# Mild buzzing sound from power amp (unit itself)??



## dusdau (Feb 9, 2013)

I have an Adcom GFA-7500 power amp, and noticed yesterday there is a mild, buzzing sound coming from the unit (not through the speakers). Any thoughts on what it could be??

I unplugged the power cord from power strip, and plugged directly into the wall. There was no buzz at first, but then after a few seconds, it would start up. I then moved it back to the power strip, and it buzzed right away when I turned it on. I turned off unit, then back on, and it was silent for a few seconds, and then started buzzing again. So, in other words, doesn't seem to be a correlation...just randomly buzzes right away, or after a few seconds.

I also rearranged cords just in case, and same random results. It's only audible from about 6 feet in or so, so I'm not worried about it if it's not some huge issue, or an indication that it getting ready to 'blow up'. Seems to work fine, and sounds great otherwise. Anything I can do to discern the problem if I need to?

Did some searches already, but result all over the place...transformer, caps, etc. Thanks for any advice.

Dustin


----------



## Peter Loeser (Aug 11, 2012)

My initial guess would be transformer hum. Any vibration from the transformer (due to age or initial quality) will resonate through the chassis of the amp, making it audible. I don't think you need to worry about it blowing up 

Others with more expertise can add more insight.


----------



## Stereojeff (Apr 23, 2012)

Hum that fluctuates--goes away and comes back--or changes character is almost always from DC on the AC line.

Jeff


----------



## dusdau (Feb 9, 2013)

Peter Loeser said:


> My initial guess would be transformer hum. Any vibration from the transformer (due to age or initial quality) will resonate through the chassis of the amp, making it audible. I don't think you need to worry about it blowing up
> 
> Others with more expertise can add more insight.

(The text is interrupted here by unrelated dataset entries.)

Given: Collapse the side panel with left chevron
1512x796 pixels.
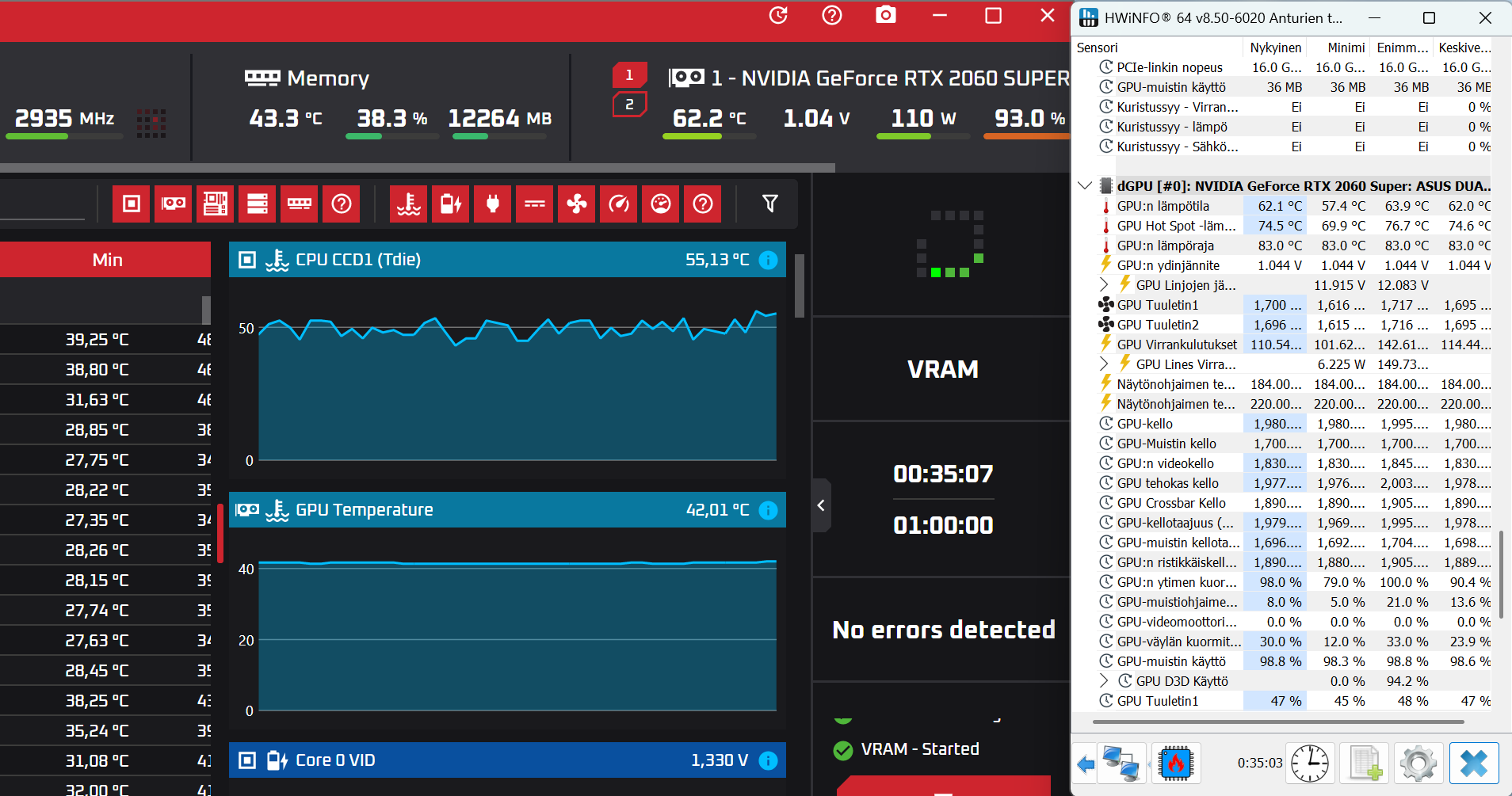Looking at the screenshot, I should click(821, 505).
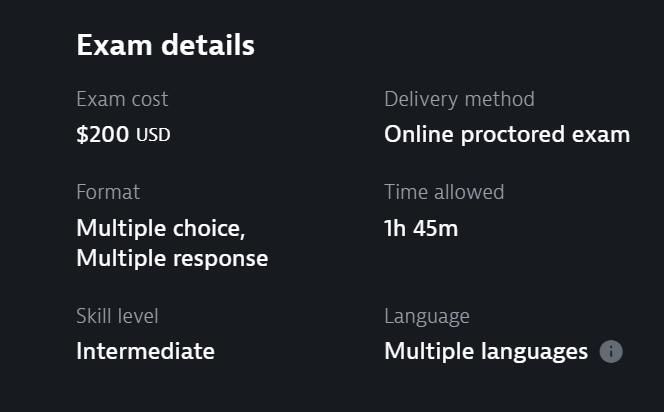Click the '45m' minutes value
Screen dimensions: 664x412
436,228
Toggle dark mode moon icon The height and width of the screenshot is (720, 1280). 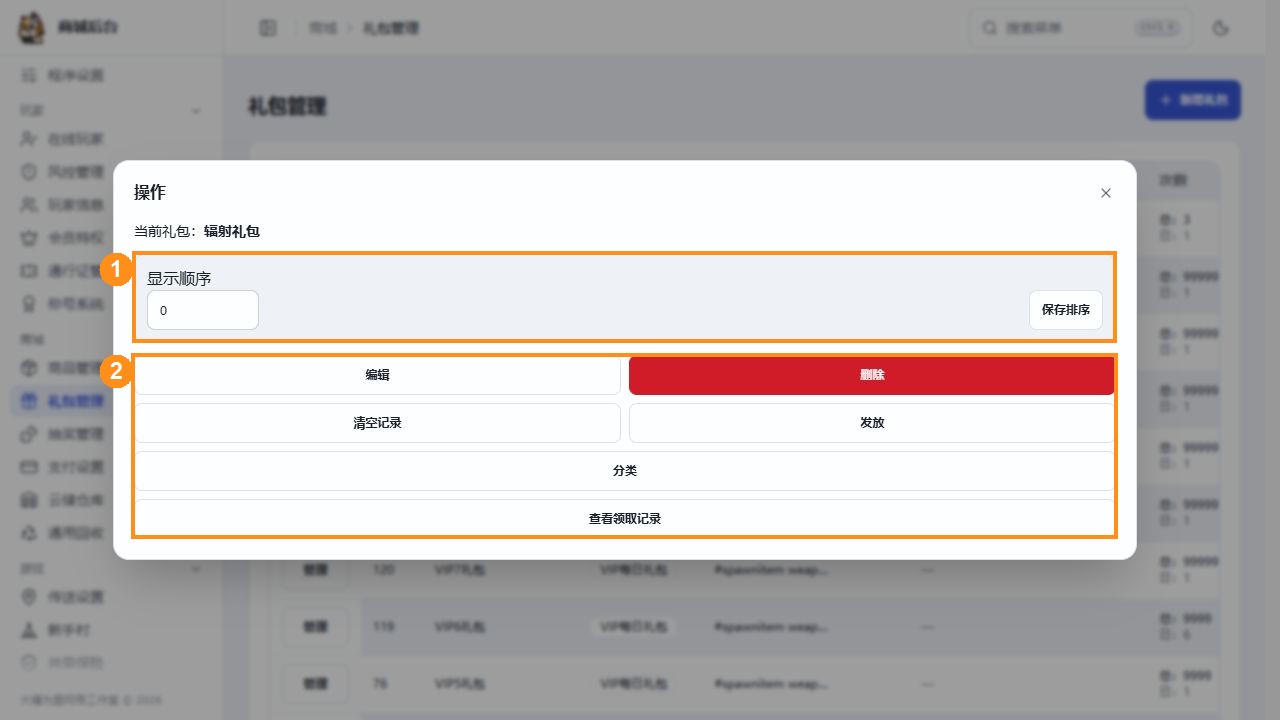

Thanks, kind of what I'm leaning towards. It was at end of the evening, so I didn't spend a lot of time looking at it all. Check it out more tonight. It's a little long in the tooth, so that would make sense.


----------



## chashint (Jan 12, 2011)

Stereojeff said:


> Hum that fluctuates--goes away and comes back--or changes character is almost always from DC on the AC line.
> 
> Jeff


Well this is certainly interesting. 
You are going to have to go into some detail on this and I am anxiously awaiting your answer regarding how DC gets onto the AC power line.


----------



## Glen B (Jun 11, 2013)

chashint said:


> Well this is certainly interesting.
> You are going to have to go into some detail on this and I am anxiously awaiting your answer regarding how DC gets onto the AC power line.


Electrical devices that load the AC powerline asymmetrically (on ½ of the sinewave) can create DC offset on the line. Common culprits are halogen lights, fan speed controls, light dimmers, hair dryer/curling iron heat level controls, etc. These devices often use a thyristor or (voltage drop across) a single diode as the speed or heat controller. Toroidal transformers are notoriously susceptible to DC offset. The DC causes the transformer to go into saturation, and in an attempt to recover, it buzzes audibly. 

It takes only a few hundred millivolts of DC to cause this saturation noise. The solution is either to eliminate the source of DC as a first step, and if that cannot be accomplished, employ a DC blocking circuit. A number of high end amplifier manufacturers include DC blocking circuitry in their products, including Classé and Bryston. Even designers like Nelson Pass and Ralph Kartsen of Atma-Sphere Music Systems recommend DC blocking as a solution. 

Here are links to some discussion on Audiogon Forums. I post there as "Gbart".

http://forum.audiogon.com/cgi-bin/fr.pl?aamps&1247693407&openflup&23&4#23

http://forum.audiogon.com/cgi-bin/fr.pl?htech&1302916061&openflup&32&4#32


----------



## chashint (Jan 12, 2011)

I am still not buying into the DC on the AC line voltage, but from the trail of bread crumbs you left this is the basic circuit I have found that is referenced as a DC blocker or a DC mains.
http://www.diyaudio.com/forums/atta...s-what-right-main-dc-filter-10-variations.pdf 
It took a little more digging but I found this schematic posted which is actually labeled.
http://www.diyaudio.com/forums/atta...ry-special-thule-audio-inrush-current-lim.pdf 
I see exactly how this would work as a in rush current limiter, but you are going to have to walk me through the DC blocking function.


----------



## Glen B (Jun 11, 2013)

If you're not buying, why should I or anyone else waste their time selling ? :sarcastic:


----------